June 28, 2024 |  3 min read

The reception of the ‘Co-Assignment Galaxy’ has been a minor ongoing puzzle in our work. The Galaxy is generally recognized as the coolest thing we’ve built – a navigable, bird’s eye view of all of anglophone higher education and a very novel way of looking at fields and subfields. And it does attract a lot of oohs and aahs. What is doesn’t attract is substantive conversation, which has surprised me because it provides a way of visualizing and characterizing everyone’s field. And people argue about those constantly.

So I’ve taken a stab at the question of why the dog didn’t bark – why people are fascinated by the Galaxy but don’t know what to do with it, or how to argue about it. And the answer, I think, comes down mostly to the lack of habits of interpretation of large-scale plots, which are an increasingly common but also very recent way of representing data. New forms of representation need new forms of literacy, and then the specifics of this representation – of fields composed of teaching choices – bring additional requirements. I’ve explored both issues in a piece at Public Books, and in the process tried to convey what I think we can learn about fields and the structure of higher ed from the Galaxy.

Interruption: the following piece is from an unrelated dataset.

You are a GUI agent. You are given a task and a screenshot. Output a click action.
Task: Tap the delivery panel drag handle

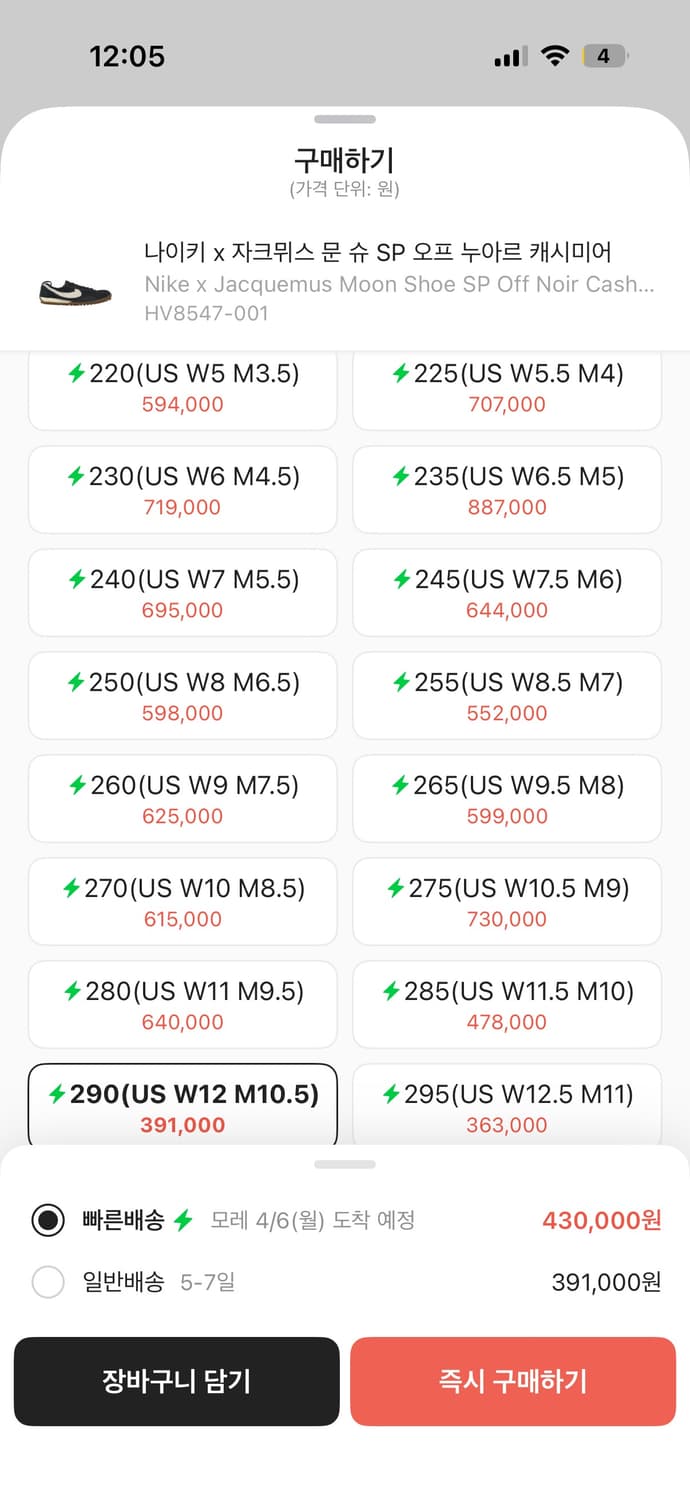click(344, 1165)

Big, well-consolidated disciplines often resemble archipelagos that spread out along their major teaching subdivisions. This subfield geography in English is distinctive and reflects the continued periodization of teaching by century, country, and—to a lesser extent—genre.

The disciplinary gravity that holds these clusters together, though, can be fragile. In the real world, classes that tick more than one disciplinary box can be cross listed. In the Galaxy this tension has to be resolved through color and spatial location. Most fields have inflection points where disciplinary commonalities can be outcompeted by strong thematic or problem-centered curricula, which “pull” titles into their orbits. Such tensions between disciplinary and topical organizations of teaching and research have been the starting point for many new fields over the years, such as the area studies fields that emerged in the postwar decades in part through SSRC programs.

Area studies fields turn out to be strong attractors of disciplinary titles. There is, for example, a large semicircular cluster for Asian and South Asian studies, composed of an arc running from India in the southeast to China and Japan in the northwest. What’s the main thematic connector between South Asia and East Asia? The study of Hinduism and Buddhism, here in teal and gray. There is a corresponding regional Africa cluster with differentiated political science, history, and literature subclusters and a similar one for Latin America. And there is a more nebulous cluster covering the Middle East, North Africa, and the study of Islam—with the last contributing a strong interdisciplinary dimension to the field.